Wie man ein gemeinsames Frühstück nicht gestalten sollte oder wie man sich mit Nichtigkeiten das Zusammenleben unnötig erschwert
Am vergangenen Samstag hatte sich meine Nichte mit einer Freundin bei mir zum gemeinsamen Frühstück angemeldet. Bisher hatte ich die Erfahrung gemacht, dass es bei einem gemeinsamen Frühstück locker zugeht und man Spaß miteinander hat. Aber dies muss nicht immer so sein, wie mir an diesem Tag klar wurde.
Ich hatte alles schon vorbereitet, aber da ich als passionierte Teetrinkerin nicht das Händchen zum Kaffeemachen habe, bat ich die beiden, sich um die Zubereitung zu kümmern. Das hätte ich lieber nicht tun sollen, denn genau dies gestaltete sich zu einem unerwarteten Problem, da es nur für den Handaufguss und nicht für die Kaffemaschine passende Filtertüten gab. Man sollte meinen, dass es sich bei dem Umstand einer zu kleinen Filtertüte um kein weltbewegendes Problem handelt (zumal eigentlich aufgrund des Goldfilters gar keine Filtertüte benötigt wird) und die Sache mit einer einmaligen Bemerkung abgetan sei, aber dies war leider nicht der Fall, sondern Uta wiederholte beharrlich etliche Male, wie es denn nur möglich sei, dass man über keine passenden Filtertüten verfügen würde.
Und bei dieser Kritik blieb es nicht, sondern es ging munter mit diversen Beanstandungen weiter, die alle im Grunde auf Nichtigkeiten beruhten. Da war der abgebrochene Stiel des Messlöffels, der angeblich ein Abmessen des Kaffees unmöglich machen würde, da wurde beanstandet, dass ich den Inhalt einer Flasche mit sauer gewordener Milch vor dem Entsorgen leeren wollte, was doch überhaupt nicht notwendig sei, da wurde bemängelt, dass ich die ersatzweise verwendete Frischmilch nicht einfach so auf den Tisch stellte, sondern in ein Milchkännchen abfüllte und ebenso wurde meine Art des Brötchenschneidens kommentiert. Als ich versuchte, das Thema endlich auf etwas anderes zu lenken und meine Nichte auf eine neue in der Berliner East Side Gallery erworbene Tasse hinwies, beanstandete Uta sofort, dass ausgerechnet sie die Tasse erhalten hat, da die doch so häßlich sei.
Um den Eindruck dieses Frühstücktreffs zu vervollstandigen, sei noch erwähnt, dass nicht nur küchentechnische Dinge auf Kritik stießen. Das erste, was beim Betreten meines Wohnzimmers mit Bemerkungen bedacht wurde, war die Tatsache, dass sich meine Personenwaage relativ gut sichtbar im Raum befindet. Eine ungewohnte Reaktion, denn die meisten Menschen, die meine Wohnung zum ersten Mal sehen, sprechen mich auf die Gegenstände an, die ich aus fremden Ländern mitgebracht habe und auf die Bilder und Fotos oder meine kleine Töpfergalerie, so wie ich selbst bei anderen übrigens auch sofort die Dinge ansehe, mit denen die Wohnung dekoriert ist. Aber nun gut, für manche hat dies eben keine Bedeutung und eine Personenwaage wird als ungleich interessanter empfunden.

········

Aufgaben:
• 1. Beantworte kurz diese Fragen zum Text über das gemeinsame Frühstück:
(a) Für welche Zubereitungsart gab es passende Filtertüten?
(b) Wo wurde die neue Tasse erworben?
(c) Was wurde beim Betreten des Wohnzimmers als Erstes kommentiert?
• 2. Schreib den Text über das gemeinsame Frühstück nach seinem letzten Satz weiter.
Die Datensätze stammen aus einer anderen Quelle.

········

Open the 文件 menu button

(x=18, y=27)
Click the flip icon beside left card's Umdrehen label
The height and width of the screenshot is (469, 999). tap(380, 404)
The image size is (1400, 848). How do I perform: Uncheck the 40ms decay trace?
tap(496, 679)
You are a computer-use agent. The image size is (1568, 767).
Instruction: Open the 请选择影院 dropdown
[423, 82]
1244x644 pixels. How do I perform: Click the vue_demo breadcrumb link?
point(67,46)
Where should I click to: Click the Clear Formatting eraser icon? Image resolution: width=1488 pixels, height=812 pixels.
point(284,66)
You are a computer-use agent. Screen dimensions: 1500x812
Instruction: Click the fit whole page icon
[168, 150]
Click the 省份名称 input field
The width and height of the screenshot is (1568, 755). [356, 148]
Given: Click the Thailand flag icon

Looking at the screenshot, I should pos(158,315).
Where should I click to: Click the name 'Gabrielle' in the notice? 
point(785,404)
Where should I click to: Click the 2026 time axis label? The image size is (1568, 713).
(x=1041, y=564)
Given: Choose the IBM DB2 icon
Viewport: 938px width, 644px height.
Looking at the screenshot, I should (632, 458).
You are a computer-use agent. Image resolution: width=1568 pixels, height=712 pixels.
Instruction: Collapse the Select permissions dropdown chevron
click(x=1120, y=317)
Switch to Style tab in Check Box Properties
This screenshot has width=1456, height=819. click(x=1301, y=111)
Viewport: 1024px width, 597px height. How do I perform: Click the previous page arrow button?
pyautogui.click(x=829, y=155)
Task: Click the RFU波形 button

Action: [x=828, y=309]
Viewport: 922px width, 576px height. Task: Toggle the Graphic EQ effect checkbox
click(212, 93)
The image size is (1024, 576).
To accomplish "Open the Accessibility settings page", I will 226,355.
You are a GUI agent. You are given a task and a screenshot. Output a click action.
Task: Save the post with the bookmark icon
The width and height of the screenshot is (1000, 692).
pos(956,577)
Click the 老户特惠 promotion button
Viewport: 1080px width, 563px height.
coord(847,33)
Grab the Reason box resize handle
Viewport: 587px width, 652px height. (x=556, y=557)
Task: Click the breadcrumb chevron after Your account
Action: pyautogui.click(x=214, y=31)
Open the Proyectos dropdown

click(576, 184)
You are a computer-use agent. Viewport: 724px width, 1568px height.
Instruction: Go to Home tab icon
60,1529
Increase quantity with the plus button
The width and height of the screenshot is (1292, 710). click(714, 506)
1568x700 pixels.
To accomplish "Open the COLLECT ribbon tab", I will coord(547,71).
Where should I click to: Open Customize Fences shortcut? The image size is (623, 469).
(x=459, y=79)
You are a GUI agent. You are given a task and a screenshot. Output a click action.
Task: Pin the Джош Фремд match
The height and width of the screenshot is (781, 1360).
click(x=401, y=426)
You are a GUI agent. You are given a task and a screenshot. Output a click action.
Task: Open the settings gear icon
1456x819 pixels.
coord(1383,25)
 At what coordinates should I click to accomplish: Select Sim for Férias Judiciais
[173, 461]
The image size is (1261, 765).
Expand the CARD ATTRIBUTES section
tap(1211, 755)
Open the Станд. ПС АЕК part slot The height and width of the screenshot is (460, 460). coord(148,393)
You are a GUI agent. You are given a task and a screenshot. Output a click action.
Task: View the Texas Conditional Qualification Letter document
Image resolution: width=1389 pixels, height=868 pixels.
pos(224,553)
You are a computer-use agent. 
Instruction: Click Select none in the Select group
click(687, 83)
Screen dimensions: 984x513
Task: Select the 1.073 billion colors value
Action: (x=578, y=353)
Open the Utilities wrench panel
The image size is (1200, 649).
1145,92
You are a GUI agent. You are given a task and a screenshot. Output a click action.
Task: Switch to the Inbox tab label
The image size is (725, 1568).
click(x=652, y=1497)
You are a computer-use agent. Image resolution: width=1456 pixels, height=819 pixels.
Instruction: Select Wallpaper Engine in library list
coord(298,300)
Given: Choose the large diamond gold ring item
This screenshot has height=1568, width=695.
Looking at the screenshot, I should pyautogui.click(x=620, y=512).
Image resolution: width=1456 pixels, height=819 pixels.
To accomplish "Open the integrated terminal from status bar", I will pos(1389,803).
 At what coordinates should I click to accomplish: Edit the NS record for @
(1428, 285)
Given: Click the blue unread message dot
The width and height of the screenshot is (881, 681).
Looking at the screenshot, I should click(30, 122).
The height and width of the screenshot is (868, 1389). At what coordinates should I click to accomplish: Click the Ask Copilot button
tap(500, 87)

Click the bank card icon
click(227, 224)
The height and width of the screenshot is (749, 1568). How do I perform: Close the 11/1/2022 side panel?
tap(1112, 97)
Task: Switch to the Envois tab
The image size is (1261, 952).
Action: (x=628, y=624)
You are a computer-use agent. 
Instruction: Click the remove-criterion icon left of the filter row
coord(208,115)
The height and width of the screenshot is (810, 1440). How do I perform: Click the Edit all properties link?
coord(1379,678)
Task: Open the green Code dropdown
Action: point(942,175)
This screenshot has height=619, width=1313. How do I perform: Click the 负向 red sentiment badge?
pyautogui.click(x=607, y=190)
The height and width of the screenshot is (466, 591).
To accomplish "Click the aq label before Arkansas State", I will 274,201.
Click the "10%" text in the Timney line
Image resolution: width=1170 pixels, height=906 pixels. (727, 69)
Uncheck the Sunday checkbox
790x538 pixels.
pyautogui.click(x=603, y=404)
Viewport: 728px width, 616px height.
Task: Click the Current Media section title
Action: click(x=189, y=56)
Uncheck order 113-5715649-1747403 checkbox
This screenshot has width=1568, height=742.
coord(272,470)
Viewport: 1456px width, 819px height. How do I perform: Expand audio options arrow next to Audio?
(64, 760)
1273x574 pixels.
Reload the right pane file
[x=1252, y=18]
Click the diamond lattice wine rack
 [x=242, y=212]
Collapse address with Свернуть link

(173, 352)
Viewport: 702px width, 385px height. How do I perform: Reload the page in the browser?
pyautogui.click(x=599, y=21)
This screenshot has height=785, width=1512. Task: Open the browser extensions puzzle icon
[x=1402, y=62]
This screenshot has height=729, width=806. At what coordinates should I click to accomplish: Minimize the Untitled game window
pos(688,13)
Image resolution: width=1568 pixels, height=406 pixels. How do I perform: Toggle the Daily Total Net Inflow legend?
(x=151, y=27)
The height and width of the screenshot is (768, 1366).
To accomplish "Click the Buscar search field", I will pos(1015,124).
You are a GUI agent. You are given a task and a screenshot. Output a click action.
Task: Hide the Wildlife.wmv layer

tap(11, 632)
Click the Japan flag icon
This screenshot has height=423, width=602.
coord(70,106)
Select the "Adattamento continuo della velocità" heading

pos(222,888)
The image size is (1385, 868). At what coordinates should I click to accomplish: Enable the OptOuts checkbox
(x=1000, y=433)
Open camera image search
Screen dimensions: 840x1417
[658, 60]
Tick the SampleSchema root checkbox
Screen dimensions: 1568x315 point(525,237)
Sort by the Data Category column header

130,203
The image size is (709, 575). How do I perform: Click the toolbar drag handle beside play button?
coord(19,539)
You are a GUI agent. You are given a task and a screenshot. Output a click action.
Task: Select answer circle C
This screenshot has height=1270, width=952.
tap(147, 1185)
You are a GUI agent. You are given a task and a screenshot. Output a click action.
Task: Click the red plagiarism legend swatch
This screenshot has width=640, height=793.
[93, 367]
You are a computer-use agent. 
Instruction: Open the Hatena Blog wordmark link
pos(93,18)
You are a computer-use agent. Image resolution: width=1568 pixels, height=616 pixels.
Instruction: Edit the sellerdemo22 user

········

Lösungen:
• 1.
(a) Nur für den Handaufguss, nicht für die Kaffeemaschine.
(b) In der Berliner East Side Gallery.
(c) Dass die Personenwaage relativ gut sichtbar im Raum steht.

• 2.
Es tröstete mich ein wenig, dass anscheinend nicht nur ich in meinem Haushalt alles sträflich falsch mache, denn Uta nörgelte auch über eine Bekannte, die ihrer Meinung nach zu kleine Mülltüten benutzten würde, was Schimmelbildung zur Folge hätte. Ich gab zu Bedenken, dass mittlerweile viele Menschen etwas gegen den beängstigend ansteigenden Plastikverbrauch tun möchten und daher dazu übergehen, die beim Einkauf von Gemüse und Brötchen erhaltenen Plastiktütentüten als Mülltüten weiter zu verwendeten. Es erübrigt sich wahrscheinlich, dass dies für Uta trotzdem völlig indiskutabel war.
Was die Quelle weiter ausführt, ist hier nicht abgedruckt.